**Задача**
Установите, соответствуют ли фрагменту о переводе «Бестиария» следующие утверждения: 1. В оригинале используются всего три сочинительных союза. 2. Слова, добавленные при переводе, выделены курсивом. 3. От монотонного внутреннего ритма оригинала при переводе было решено отказаться. Для каждого утверждения ответьте «да» или «нет» и приведите решающие слова фрагмента в точной цитате.

**Приведенный фрагмент**
================================

Данная особенность памятника наложила на его переводчика некоторые обязательства. В их числе — необходимость передать стилистическую затрудненность второй части, но при этом постараться не усыпить читателя. Тем более что "Бестиарий", как и большинство вышедших из почти обязательной еще в XII в., т.е. совсем незадолго до этого, стихотворной формы старофранцузских светских памятников, обладает довольно непривычным для нас по своей монотонности внутренним ритмом, не соблюсти который было бы грубой ошибкой. Перебои этого ритма, однако, были изредка необходимы, иначе восприятие текста современным читателем оказалось бы затруднено излишним автоматизмом "скольжения по строкам".
Фразовый и сверхфразовый синтаксис старофранцузских письменных текстов также весьма отличен от современного. Поэтому при переводе иногда добавлялись некоторые малозначащие слова (взятые в квадратные скобки), с тем чтобы "сцементировать" повествование и адаптировать его микроструктуру к современным требованиям и запросам. Сочинительные союзы, вводящие почти каждую последующую фразу, также отчасти варьировались (в оригинале их всего три — car "ибо", et "и", si "и, итак"). Случаи вынужденного отклонения от буквы оригинала и перевода "по смыслу" отмечены в примечаниях.

================================

**Исходные данные**
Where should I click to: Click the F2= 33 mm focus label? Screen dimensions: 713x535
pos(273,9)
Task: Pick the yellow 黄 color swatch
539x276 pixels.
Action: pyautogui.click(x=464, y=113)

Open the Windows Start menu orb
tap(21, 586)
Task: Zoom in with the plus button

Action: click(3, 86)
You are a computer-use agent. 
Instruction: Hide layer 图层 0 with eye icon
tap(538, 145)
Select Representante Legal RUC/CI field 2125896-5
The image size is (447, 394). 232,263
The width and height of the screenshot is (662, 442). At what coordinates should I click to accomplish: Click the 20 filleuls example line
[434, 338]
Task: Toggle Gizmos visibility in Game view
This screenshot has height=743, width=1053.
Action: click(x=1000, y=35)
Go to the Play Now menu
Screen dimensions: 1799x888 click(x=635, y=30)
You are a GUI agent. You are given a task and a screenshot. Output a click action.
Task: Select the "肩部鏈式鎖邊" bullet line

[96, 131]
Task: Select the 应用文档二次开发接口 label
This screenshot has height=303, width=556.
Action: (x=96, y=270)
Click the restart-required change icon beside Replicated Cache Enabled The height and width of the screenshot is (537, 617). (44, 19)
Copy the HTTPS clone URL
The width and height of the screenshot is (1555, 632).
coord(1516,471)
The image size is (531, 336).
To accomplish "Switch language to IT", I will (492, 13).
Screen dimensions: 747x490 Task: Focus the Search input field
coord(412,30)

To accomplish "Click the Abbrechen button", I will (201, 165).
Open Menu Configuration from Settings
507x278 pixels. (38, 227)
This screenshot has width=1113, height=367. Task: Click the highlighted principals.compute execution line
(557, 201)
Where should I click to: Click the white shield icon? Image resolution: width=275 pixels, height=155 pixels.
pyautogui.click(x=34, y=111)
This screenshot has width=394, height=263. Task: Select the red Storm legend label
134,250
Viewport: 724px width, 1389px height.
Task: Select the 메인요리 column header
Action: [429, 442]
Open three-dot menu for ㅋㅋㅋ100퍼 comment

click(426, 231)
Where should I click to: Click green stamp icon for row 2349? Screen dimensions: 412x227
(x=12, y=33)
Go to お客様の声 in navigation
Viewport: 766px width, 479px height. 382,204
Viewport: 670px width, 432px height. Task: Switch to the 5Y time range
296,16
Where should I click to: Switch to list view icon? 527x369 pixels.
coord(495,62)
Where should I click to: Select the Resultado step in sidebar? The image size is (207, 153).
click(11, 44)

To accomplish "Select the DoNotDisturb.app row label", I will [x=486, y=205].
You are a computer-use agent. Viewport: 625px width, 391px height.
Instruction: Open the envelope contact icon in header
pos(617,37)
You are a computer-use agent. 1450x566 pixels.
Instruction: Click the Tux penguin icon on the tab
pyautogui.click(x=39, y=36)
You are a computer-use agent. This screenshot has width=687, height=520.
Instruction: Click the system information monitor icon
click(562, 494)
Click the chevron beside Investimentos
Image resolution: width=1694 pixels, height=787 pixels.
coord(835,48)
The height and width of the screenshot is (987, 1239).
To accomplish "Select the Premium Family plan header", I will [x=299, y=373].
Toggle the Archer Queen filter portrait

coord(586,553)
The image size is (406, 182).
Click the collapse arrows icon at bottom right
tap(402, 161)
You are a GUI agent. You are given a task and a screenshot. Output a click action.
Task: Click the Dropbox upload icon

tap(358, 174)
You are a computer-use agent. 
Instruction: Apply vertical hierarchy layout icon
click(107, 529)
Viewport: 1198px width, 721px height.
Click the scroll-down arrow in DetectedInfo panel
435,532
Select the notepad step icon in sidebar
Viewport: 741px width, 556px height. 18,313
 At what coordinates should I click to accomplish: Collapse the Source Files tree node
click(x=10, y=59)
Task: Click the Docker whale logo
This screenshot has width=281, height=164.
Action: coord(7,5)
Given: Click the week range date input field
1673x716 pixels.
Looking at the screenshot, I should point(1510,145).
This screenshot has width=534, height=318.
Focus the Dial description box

================================

**Результат**
1. Да: «в оригинале их всего три».
2. Нет: «взятые в квадратные скобки».
3. Нет: «не соблюсти который было бы грубой ошибкой».